TRINITY REVISITED (Cowboy Junkies) : Le verre à moitié plein

trinityrevisitedcowboyjunkiesEn 1988, le groupe The Cowboy Junkies signe son album le plus connu, The Trinity Session en enregistrant un concert unique et presque improvisé dans l’Eglise de la Trinité de Toronto. 20 ans plus tard, pour célébrer cet anniversaire, ils y sont retournés pour réenregistrer les mêmes chansons, interprétés avec la maturité acquise lors de ces deux décennies de carrière. Cela a donné naissance à Trinity Revisited.

Evidemment, là, il aurait été opportun de vous faire un parallèle entre l’original et la nouvelle version. Sauf qu’avant de faire des recherches sur Wikipedia après avoir écouté Trinity Revisited, je ne savais absolument pas qui étaient les Cowboy Junkies et encore moins de ce à quoi pouvait ressembler The Trinity Session. Ne l’ayant toujours pas écouté, je n’en ai d’ailleurs toujours pas la moindre idée. Je vais donc me contenter de vous parler de Trinity Revisited et c’est déjà pas mal.

The Cowboy Junkies est donc un groupe canadien de rock-folk et Trinity Revisited est un album de rock-folk… Et en y repensant, c’est tout de même relativement logique. Enregistré dans une église, cet album ne nous offre donc pas de grands morceaux de musique énervée et bruyante, mais plutôt de belles ballades symphoniques et douces aux oreilles. La voix de la chanteuse, Margo Timmins, a d’ailleurs quelque chose d’assez angélique. La musique, souvent épurée, cherche avant tout à la mettre en valeur.

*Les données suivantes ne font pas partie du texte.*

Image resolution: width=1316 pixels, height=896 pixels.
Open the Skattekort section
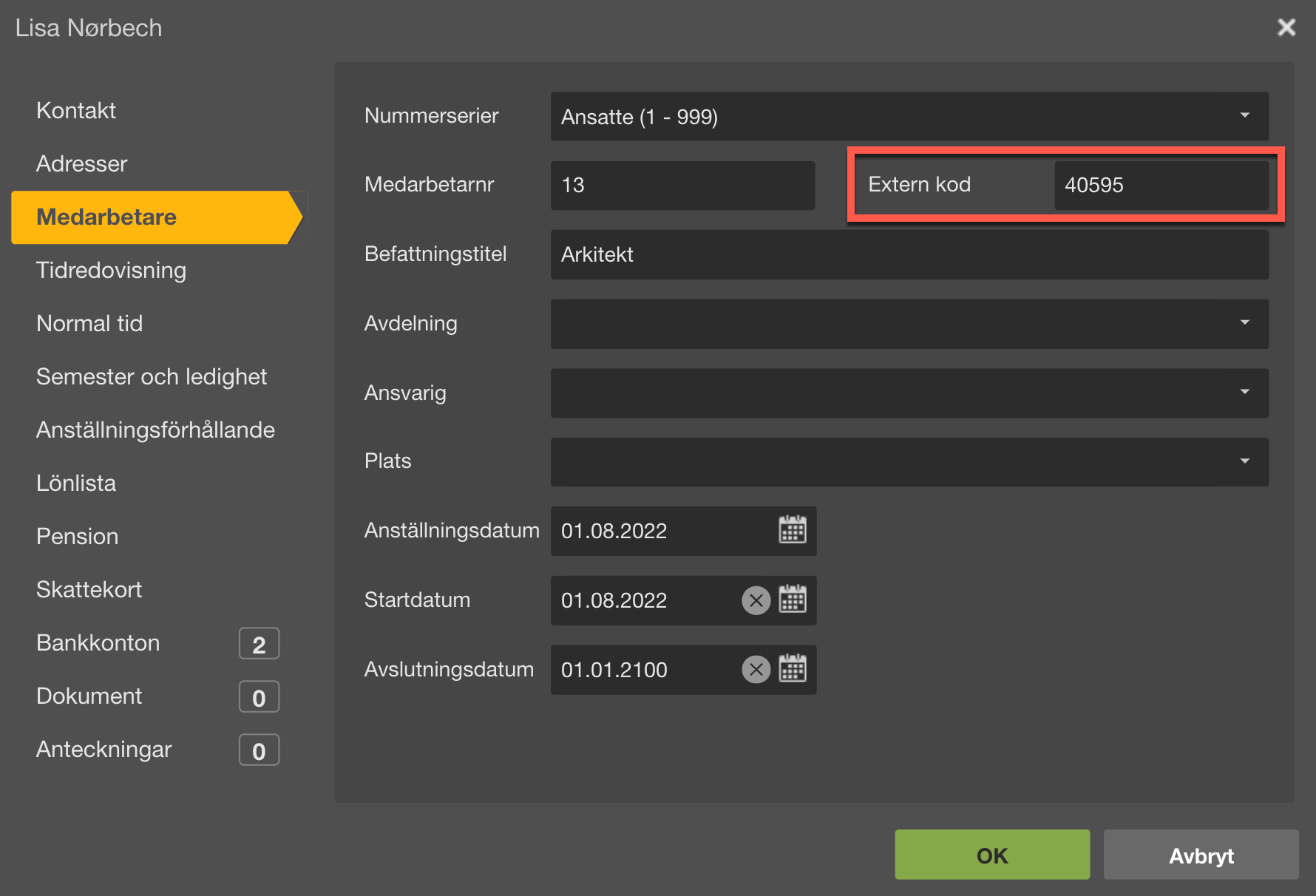(89, 590)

Trinity Revisited nous offre un beau moment de magie musicale. On reste sous le charme des mélodies et de la voix pendant la moitié de l’album. La simplicité de l’accompagnement permet en fait de profiter au maximum des qualités vocales et mélodies des Cowboy Junkies. Et puis, ça se gâte. Peut-être parce que tous les titres restent un peu sur le même ton et qu’on se lasse, mais aussi, objectivement, parce que les plages 7 à 11 sont quand même moins intéressantes et moins féeriques. Heureusement, l’album se termine par la reprise étonnante d’un vieux standard country, Walkin After Midnight, dont je ne connaissais précédemment que la version interprétée par Bryan Adams.

Trinity Revisited provoque donc une certaine frustration. On aurait vraiment aimé que la magie perdure et ne s’étiole pas ainsi sur la fin. Après, c’est une question d’état d’esprit : le verre est-il à moitié vide ou à moitié plein. En tant qu’éternel optimiste, je retiendrai évidemment cette dernière option en savourant cette moitié d’album qui est un ravissement musical rare.

Trinity Revisited laisse donc une impression mitigée, mais quelques belles mélodies valent largement le coup d’y jeter une oreille.

Pour finir, faisons le tour des morceaux qui composent cet album :

1.Mining for Gold
Un morceau chanté a capella qui permet de découvrir la voix très belle et envoûtante de Magro Timmins.

2.Misguided Angel
Une excellente ballade aux accents irlandais.

3.Blue Moon Revisited
Une ballade aux accents nettement plus américains cette fois-ci, avec une forte présence d’un harmonica. Mais le résultat est toujours aussi bon.

4.I Don’t Get It
Un morceau plus rythmé, entre blues et rock, mais la magie continue.

5.I’m So Lonesome I Could Cry
Une ballade particulièrement dépouillée, mais toujours aussi belle.

6.To Love is to Bury
Ballade accompagnée au piano, dernier moment de grâce avant que ça se gâte.

7.200 More Miles
Ce n’est pas Magro Timmins, mais son frère Michael au chant. Or sa voix est nettement moins intéressante… la chanson aussi du coup.

8.Dreaming My Dreams with You
Une ballade au rythme lent et quelque peu transparente.

9.Working on a Building
Un titre au rythme jazz et chanté avec des voix plus graves. Nettement moins magique que les morceaux précédents.

10.Sweet Jane
Un long morceau sans grand intérêt.

11.Postcard Blues
Un blues sombre, sans grand intérêt non plus.